## Supplied data

__________

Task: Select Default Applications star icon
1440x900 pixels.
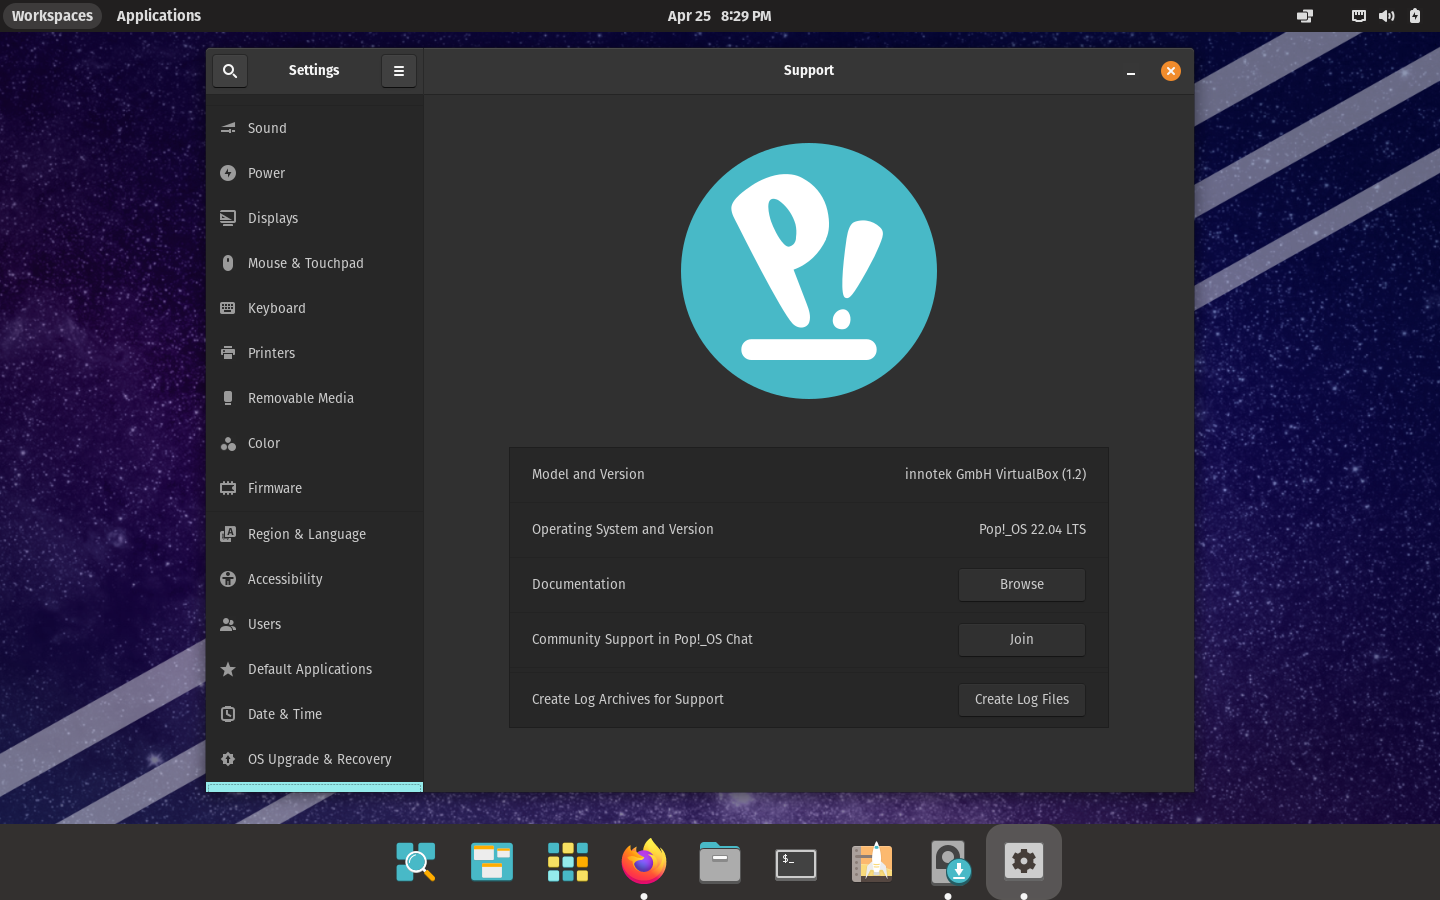Action: point(228,669)
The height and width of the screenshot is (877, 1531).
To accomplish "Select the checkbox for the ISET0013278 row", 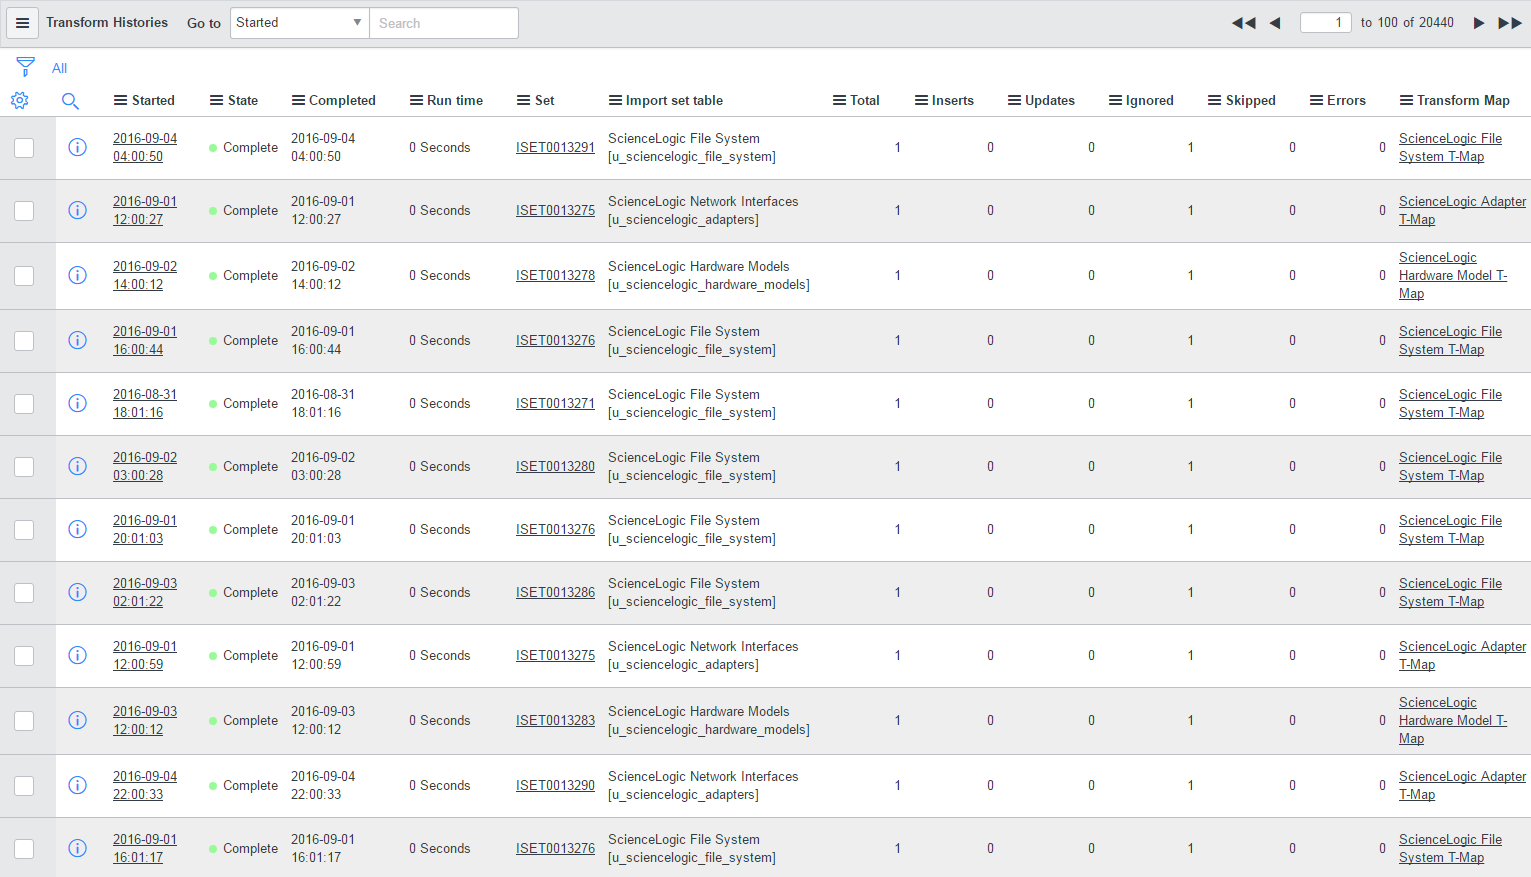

__________

## About this exercise
Any picture in the listing above gets left out; output the rest exactly.

## Final answer
Task: Select Default Applications star icon
1440x900 pixels.
Action: point(228,669)
The height and width of the screenshot is (877, 1531).
To accomplish "Select the checkbox for the ISET0013278 row", 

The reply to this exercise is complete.